#### [What the task requires]
Repeat the records below verbatim and include no pictures.

----

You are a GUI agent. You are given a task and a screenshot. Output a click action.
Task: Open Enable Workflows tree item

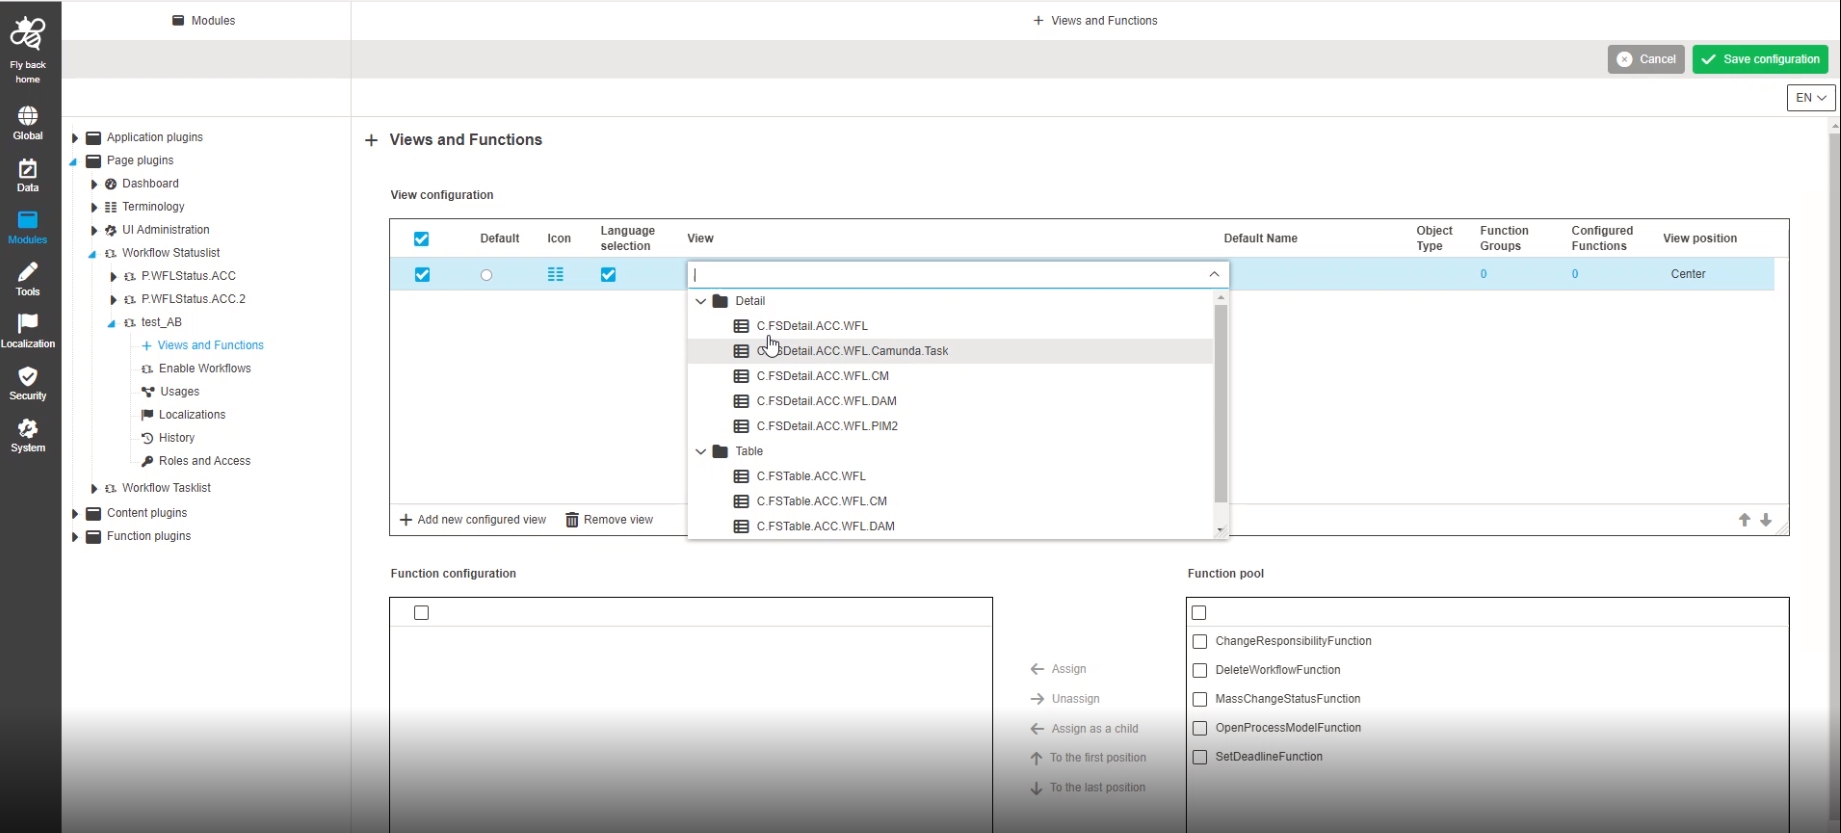point(204,369)
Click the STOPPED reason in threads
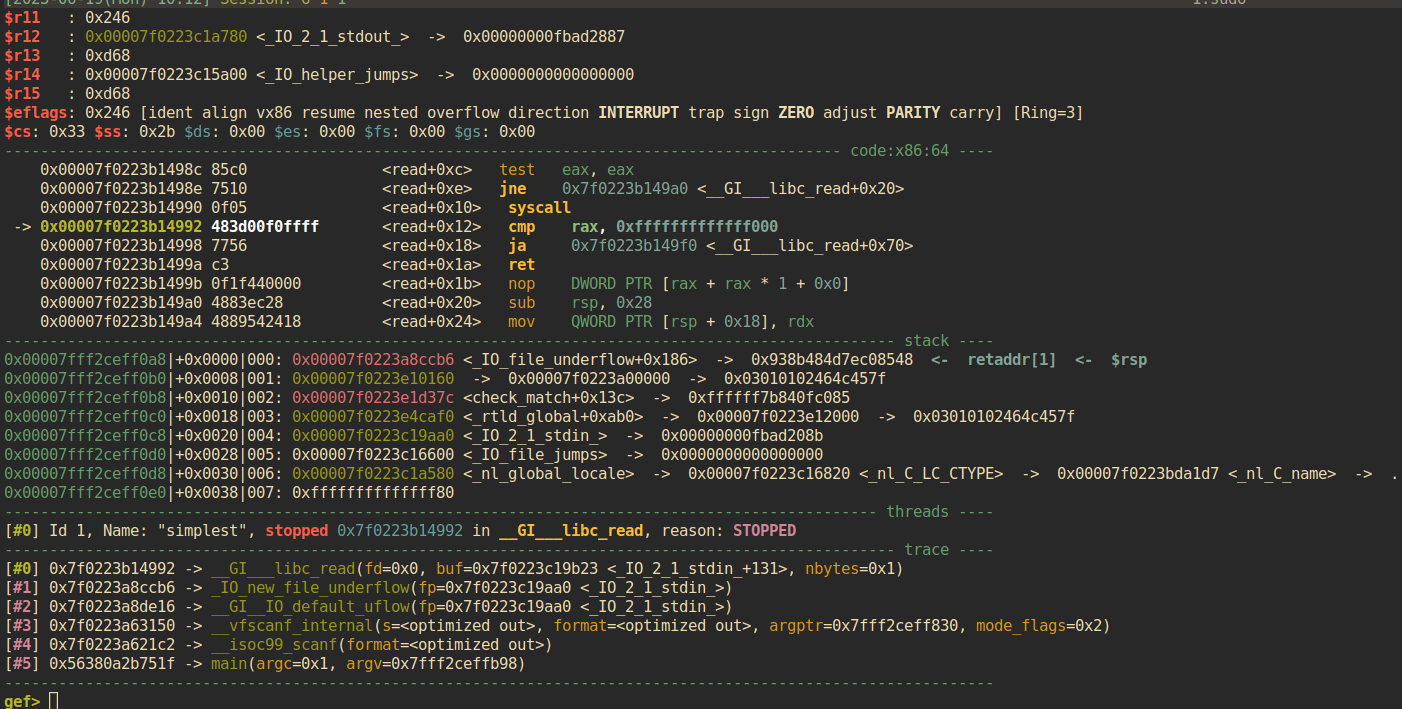The image size is (1402, 709). (764, 531)
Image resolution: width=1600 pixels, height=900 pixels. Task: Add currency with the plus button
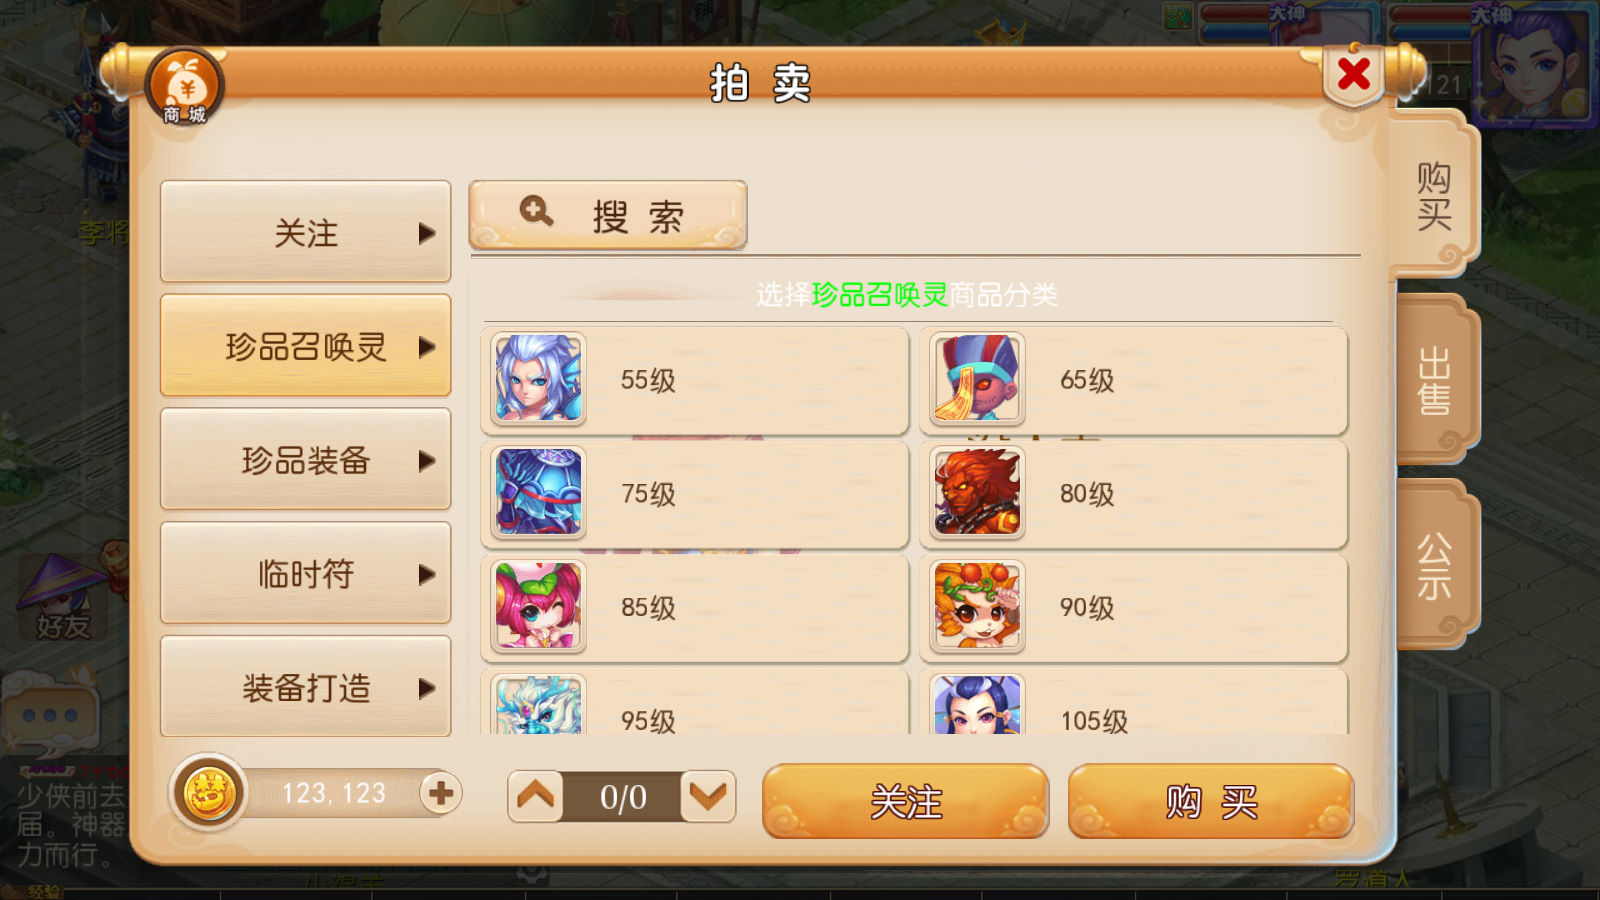440,793
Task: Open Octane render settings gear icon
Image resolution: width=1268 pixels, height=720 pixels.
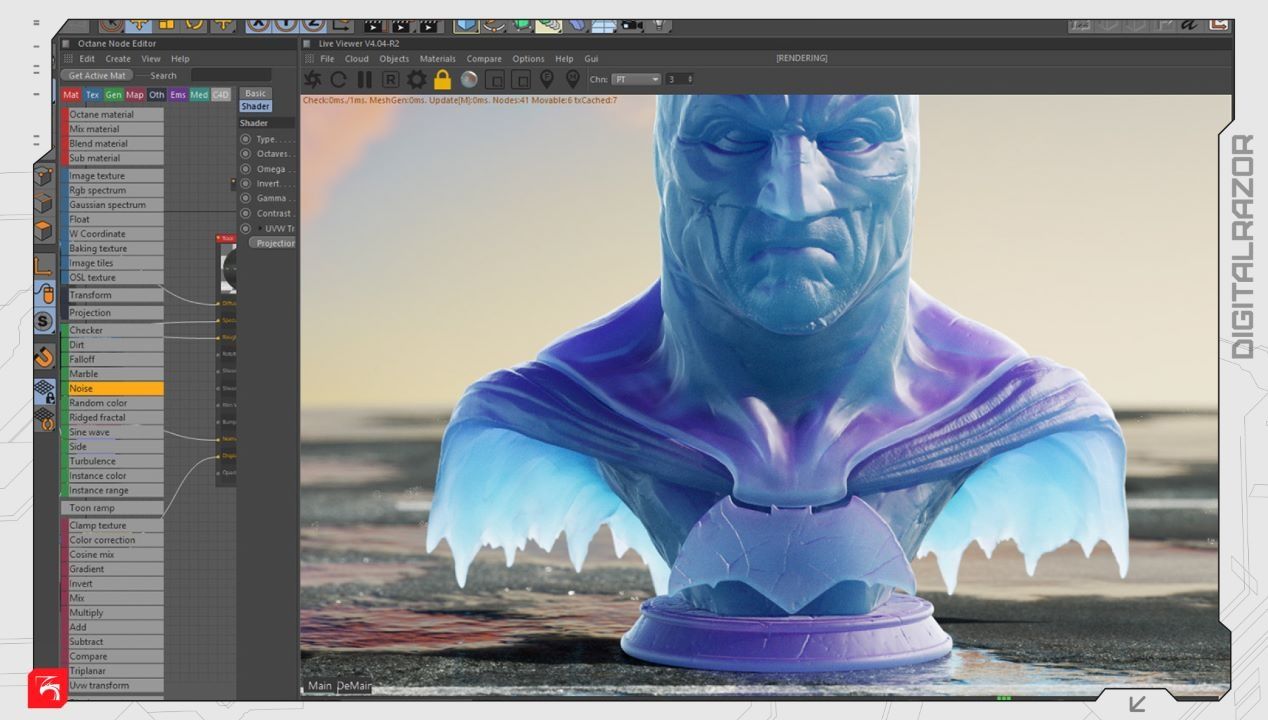Action: [x=416, y=79]
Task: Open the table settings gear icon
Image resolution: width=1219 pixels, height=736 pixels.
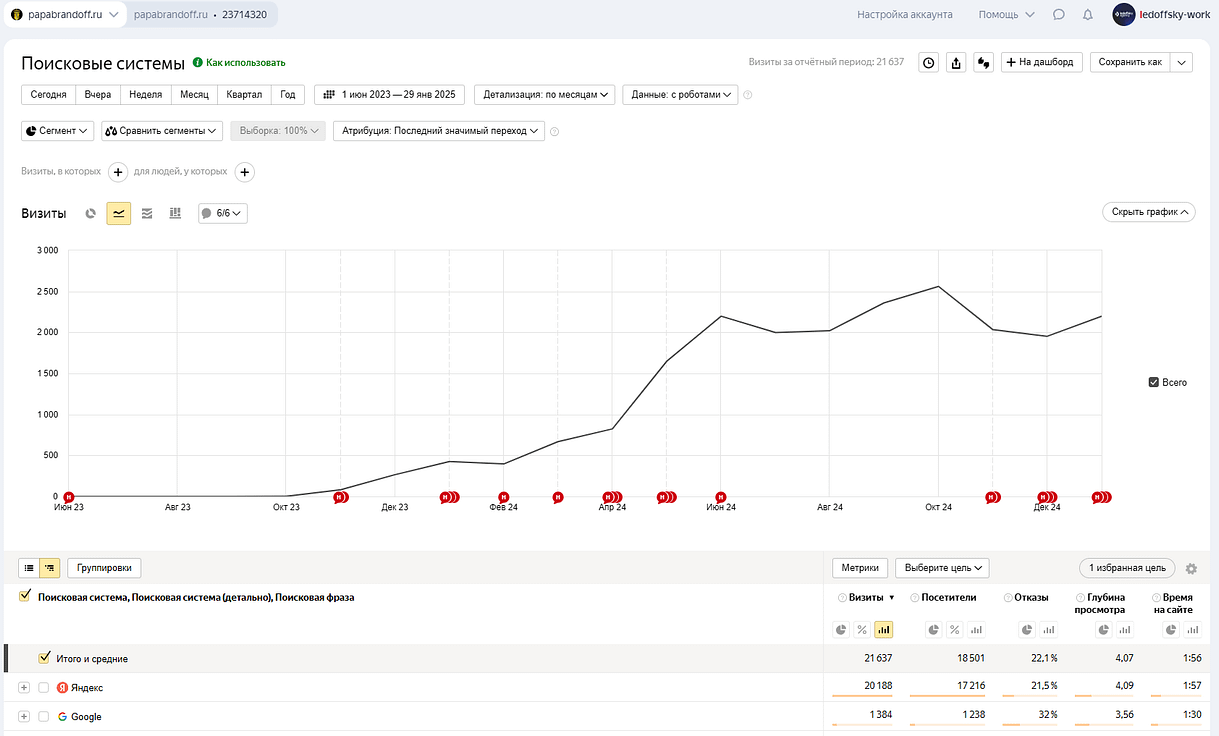Action: pyautogui.click(x=1190, y=568)
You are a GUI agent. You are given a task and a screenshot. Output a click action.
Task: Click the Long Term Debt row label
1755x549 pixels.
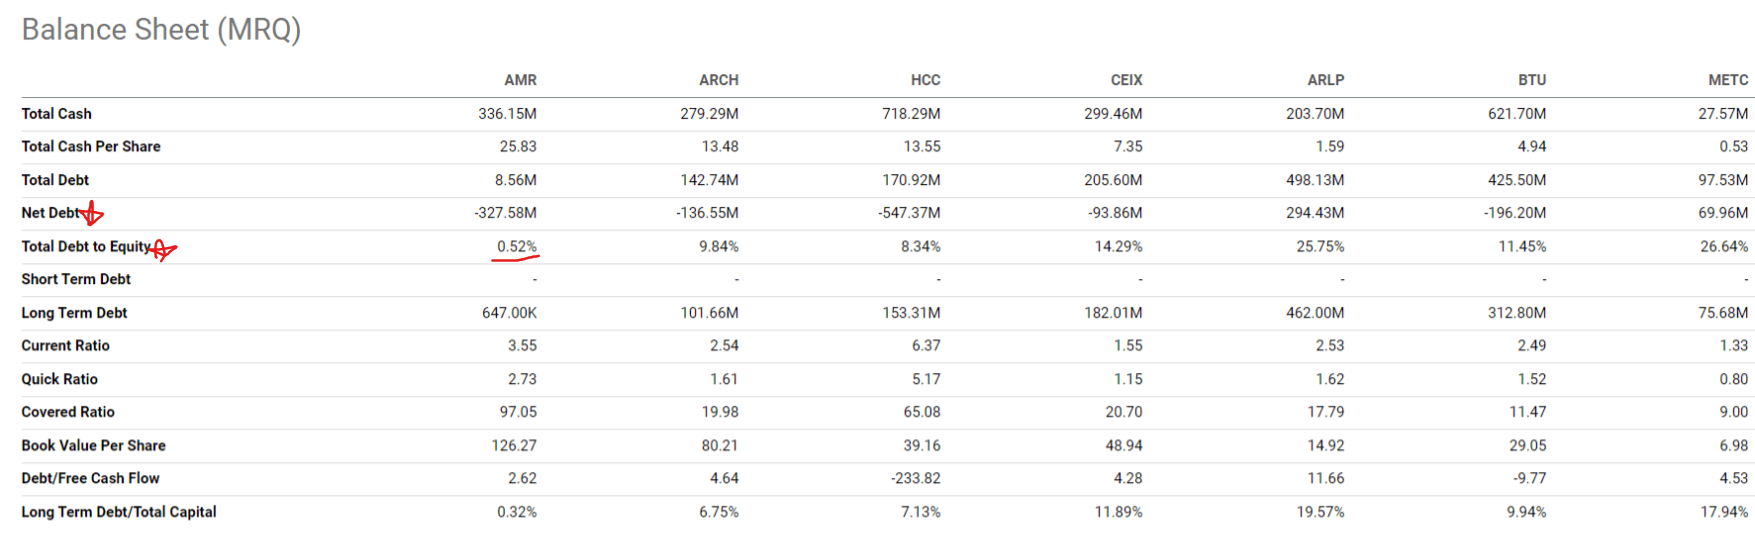pos(74,313)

----

#### [Result of the task]
You are a GUI agent. You are given a task and a screenshot. Output a click action.
Task: Open Enable Workflows tree item

point(204,369)
Click the STOPPED reason in threads
The image size is (1402, 709). (764, 531)
Image resolution: width=1600 pixels, height=900 pixels. Task: Add currency with the plus button
440,793
Task: Open Octane render settings gear icon
Image resolution: width=1268 pixels, height=720 pixels.
Action: [x=416, y=79]
Task: Open the table settings gear icon
Image resolution: width=1219 pixels, height=736 pixels.
Action: pyautogui.click(x=1190, y=568)
You are a GUI agent. You are given a task and a screenshot. Output a click action.
Task: Click the Long Term Debt row label
1755x549 pixels.
pos(74,313)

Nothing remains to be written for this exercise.